Dancing Atoms Could Bring the Quantum Computer

Thousands of atoms form pairs and start shaking theirs booties on a mid-air dance floor, in fact a lattice of light formed by six laser beams. Their ability to move with the beat is not only a beautiful experiment, but it could be a breakthrough that could bring the quantum computers closer to reality.

The quantum computer is every IT specialist's hope and every average man's dream. It is essentially a computer that makes direct use of distinctively quantum mechanical phenomena for computation, like superposition and entanglement, to perform operations on data.

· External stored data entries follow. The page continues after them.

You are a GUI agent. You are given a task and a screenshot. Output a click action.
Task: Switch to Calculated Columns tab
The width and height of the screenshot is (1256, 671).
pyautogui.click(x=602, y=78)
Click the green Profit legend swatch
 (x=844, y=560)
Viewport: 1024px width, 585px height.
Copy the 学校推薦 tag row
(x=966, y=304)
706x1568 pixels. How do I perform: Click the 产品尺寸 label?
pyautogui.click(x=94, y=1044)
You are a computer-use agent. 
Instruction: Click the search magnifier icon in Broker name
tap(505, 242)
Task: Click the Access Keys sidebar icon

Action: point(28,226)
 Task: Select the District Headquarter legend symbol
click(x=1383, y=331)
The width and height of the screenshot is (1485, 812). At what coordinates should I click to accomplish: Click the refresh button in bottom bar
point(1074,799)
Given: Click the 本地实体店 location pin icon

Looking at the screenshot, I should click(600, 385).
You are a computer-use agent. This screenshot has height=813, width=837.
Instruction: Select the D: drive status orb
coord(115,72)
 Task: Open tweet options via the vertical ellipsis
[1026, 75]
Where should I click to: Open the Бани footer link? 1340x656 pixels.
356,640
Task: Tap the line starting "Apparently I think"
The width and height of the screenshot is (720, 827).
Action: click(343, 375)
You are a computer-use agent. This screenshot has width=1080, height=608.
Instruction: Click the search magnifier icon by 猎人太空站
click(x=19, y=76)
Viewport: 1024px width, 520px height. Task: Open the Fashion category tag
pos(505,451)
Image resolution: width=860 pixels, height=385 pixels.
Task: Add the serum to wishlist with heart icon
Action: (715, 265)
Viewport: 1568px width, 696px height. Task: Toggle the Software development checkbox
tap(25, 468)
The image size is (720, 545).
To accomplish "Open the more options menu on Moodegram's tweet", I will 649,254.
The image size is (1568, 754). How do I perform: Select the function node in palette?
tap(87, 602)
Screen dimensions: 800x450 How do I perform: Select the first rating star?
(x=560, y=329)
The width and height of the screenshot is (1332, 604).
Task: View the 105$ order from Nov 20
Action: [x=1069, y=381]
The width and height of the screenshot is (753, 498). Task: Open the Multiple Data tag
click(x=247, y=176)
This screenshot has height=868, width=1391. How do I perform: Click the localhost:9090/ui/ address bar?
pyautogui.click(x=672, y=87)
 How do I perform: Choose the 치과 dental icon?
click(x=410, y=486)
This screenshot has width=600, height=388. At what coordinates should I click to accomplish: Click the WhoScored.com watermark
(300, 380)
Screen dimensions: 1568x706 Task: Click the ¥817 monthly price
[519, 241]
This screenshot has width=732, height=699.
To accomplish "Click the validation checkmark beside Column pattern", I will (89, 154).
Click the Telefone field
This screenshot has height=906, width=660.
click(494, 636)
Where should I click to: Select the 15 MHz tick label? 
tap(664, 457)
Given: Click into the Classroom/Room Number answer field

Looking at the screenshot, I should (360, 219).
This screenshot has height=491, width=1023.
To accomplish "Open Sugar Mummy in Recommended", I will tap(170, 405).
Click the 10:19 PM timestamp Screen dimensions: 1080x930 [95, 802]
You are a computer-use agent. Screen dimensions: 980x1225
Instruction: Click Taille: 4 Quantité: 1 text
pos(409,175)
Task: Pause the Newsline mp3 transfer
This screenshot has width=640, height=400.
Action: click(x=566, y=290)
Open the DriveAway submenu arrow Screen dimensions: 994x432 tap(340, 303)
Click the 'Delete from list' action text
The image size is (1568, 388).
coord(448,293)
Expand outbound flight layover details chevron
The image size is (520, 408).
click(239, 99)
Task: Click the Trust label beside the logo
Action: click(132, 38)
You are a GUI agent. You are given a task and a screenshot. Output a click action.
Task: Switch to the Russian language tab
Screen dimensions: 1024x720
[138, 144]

The basic principle of quantum computation is that the quantum properties of particles can be used to represent and structure data and that quantum mechanisms can be devised and built to perform operations with these data.

Researchers from the U.S. Commerce Department's National Institute of Standards and Technology published a paper that describes this atomic dance and the fact that each atom moves in perfect counterpoint to its partner could mean the ones and zeros of the computer language.

"You can do the equivalent of multiple classical calculations at the same time in the quantum world," said NIST's Trey Porto. Together with his colleagues, he coaxed pairs of super-cold rubidium atoms to repeatedly swap positions, a feat that could make them useful for storing and processing data in quantum computers.

Quantum bits can indeed oscillate between the one and zero positions, but "in the quantum world, instead of just the possibilities of zeros and ones, you have a range of possibilities," Porto said in a telephone interview to Reuters.

He also said that the pairs of atoms were isolated in a lattice of light formed by six laser beams all fixed on one point, so that they form an uniform pattern. "There is no container. It is levitated by the laser beams."

The scientists also devised a way to make these atoms take the form of a bit by forcing them to pass in and out of a state of entanglement, the two values required to form a bit. Porto describes it in terms of two magic coins spinning in the air. "While they are spinning, these coins are correlated so that if one is heads up, the other is always heads down," he said.

The only problem that stands in front of practical applications is the fact that they don't know how to get different pairs to dance and spin independent of the neighboring atom pairs, but they hope further studies will find the answer, thus bringing the quantum computer a bit closer.